Overall, the previous papers contribute to the broader field of fetal brain segmentation, while our paper provides a focused investigation on ventriculomegaly detection using an AI-based approach. The combination of automated segmentation and accurate ventricle measurement demonstrates the potential of AI to improve diagnostic capabilities and streamline the evaluation of fetal brain abnormalities in clinical practice.

5. Limitation

In this model, 3D reconstruction is used to achieve the highest level of prediction accuracy. As a result, this AI model cannot be used if the original images do not have enough quality for 3D reconstruction.

The time required for 3D reconstruction was another limitation: In the first design, 9 image series were used, according to the description of the original tools. Next, we tried to reduce the time by selecting 3–5 image series in our reconstruction tools. By doing so, we reduced reconstruction time from 40–60 min to 20–30 min.

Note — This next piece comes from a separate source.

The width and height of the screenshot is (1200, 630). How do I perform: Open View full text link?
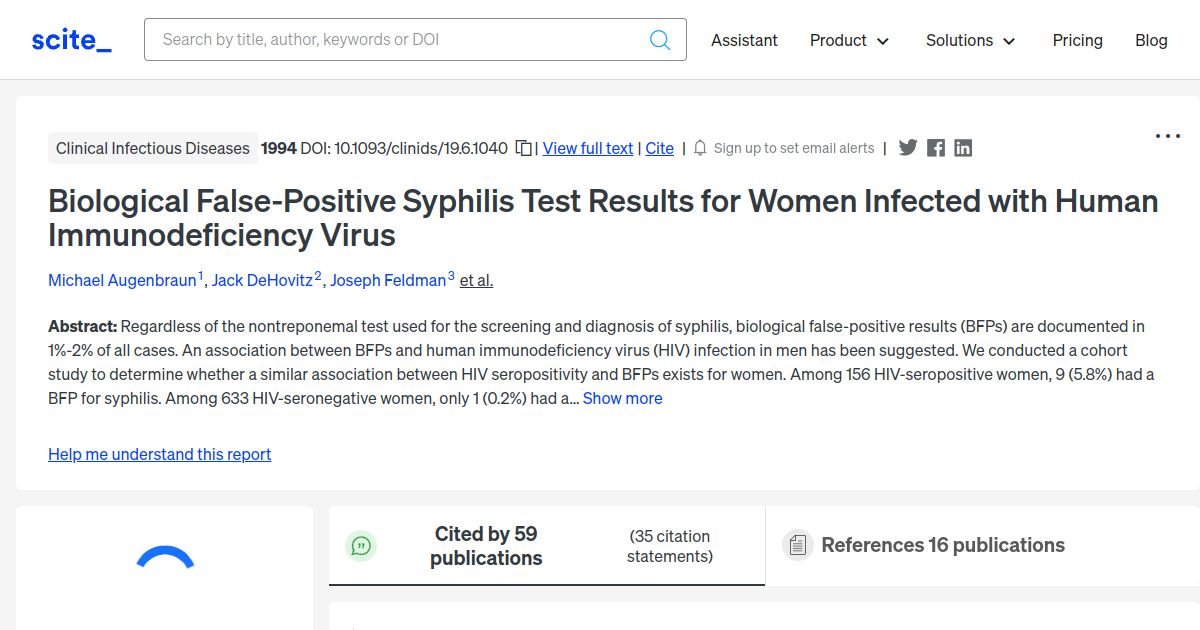[587, 148]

It should be noted that reconstruction was only one of several steps that were performed in this AI project. The step-by-step linear measurements were the main objective of the research. Additionally, a faster computer will speed up reconstruction. To reconstruct the image, we used an HP Z4 G4 Workstation IDS Base Model with an NVIDIA GeForce RTX 2080 Ti Graphics Card.

6. Conclusions

We developed a DL model for automatically measuring the lateral ventricle in fetal brain MRI and classifying them as normal or abnormal. Based on our Fetal Brain MRIs results, we could classify the cases as being normal or showing ventriculomegaly with 95% accuracy.

Also, AI could measure the lateral ventricle diameter in 95% of cases with less than a 1.7 mm error. The difference between measurements was 0.90 mm in AI vs. General radiologists. This difference was 0.84 mm in AI vs. neuroradiologists. AI measurements were closer to neuroradiologists’ measurements, rather than general radiologists.

This paper presented a step-by-step approach to designing an AI model based on several radiological criteria. By following several steps, AI-prediction results are very similar to real-life scenarios.